Examples Of Real Sprint Goals: And the reasoning and considerations that shaped them

Examples Of Real Sprint Goals: And the reasoning and considerations that shaped them

Examples Of Real Sprint Goals: And the reasoning and considerations that shaped them
via Scrum.org Blog by Christiaan Verwijs

Although most people see the value of Sprint Goals, how to create them is a huge source of confusion and frustration. Is the Spring Goal there before the Sprint Backlog? How do you create a Sprint Goal out of the unrelated set of items at the top of your Product Backlog? And should everything on the Sprint Backlog be related to the Sprint Goal?

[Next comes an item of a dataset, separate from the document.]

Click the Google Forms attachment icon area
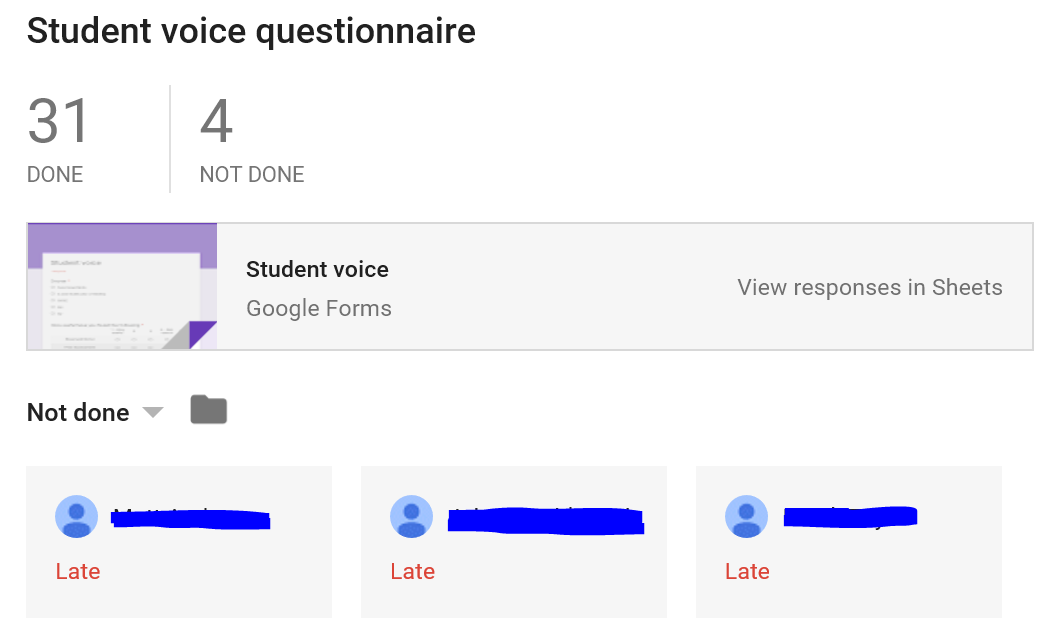 coord(121,286)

There are some great posts out there that present a conceptual model for thinking about Sprint Goals, like this one and this one. But no matter the model, people frequently struggle to translate it to their own work.

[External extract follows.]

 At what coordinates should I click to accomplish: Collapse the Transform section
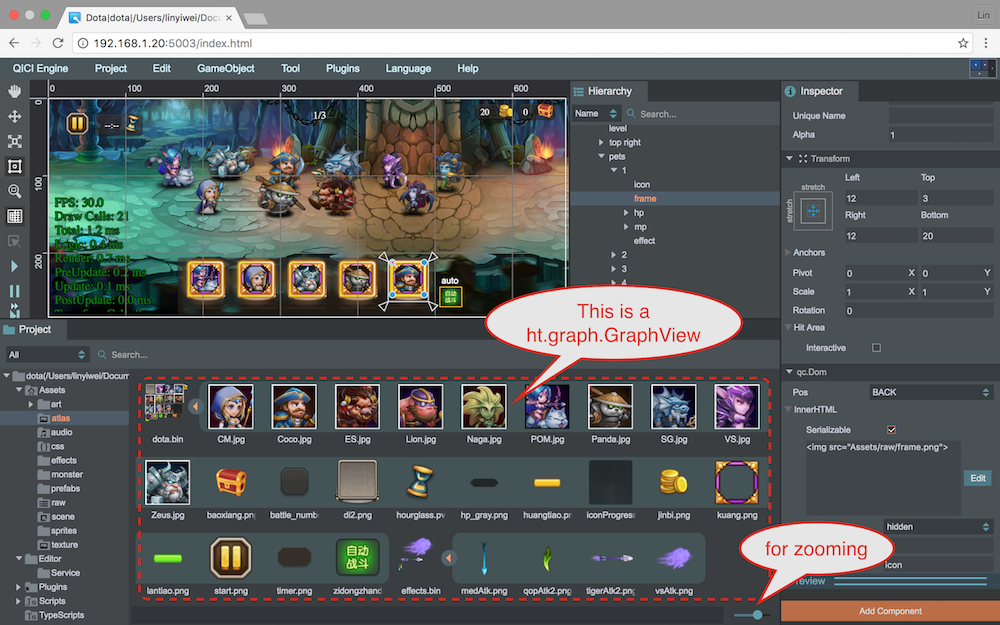(x=790, y=158)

So instead, I decided to write the story of a real product and (some of) the Sprint Goals we used there. By working from real examples, I hope I can help people build a better understanding of the kind of reasoning that informs Sprint Goals. And how it shapes both the Sprint Backlog, refinement, and the other way around.

A bit of background

This post concerns the development of a product that aimed to make a set of related HR-products — both our own and from partners — accessible through a single platform. This ranged from software for hour registration to invoicing and from recruitment to personnel planning. The new product was intended to reduce the pain of having dozens of individual products, all with their own logins, dashboards, and purchasing procedures. A dedicated Scrum Team worked on the product for over a year, and although the composition changed, the product is still maintained by them. Sprints had a length of two weeks (later one). The team was cross-functional in the sense of having the skills for requirement analysis, visual design, testing, development, and quality assurance.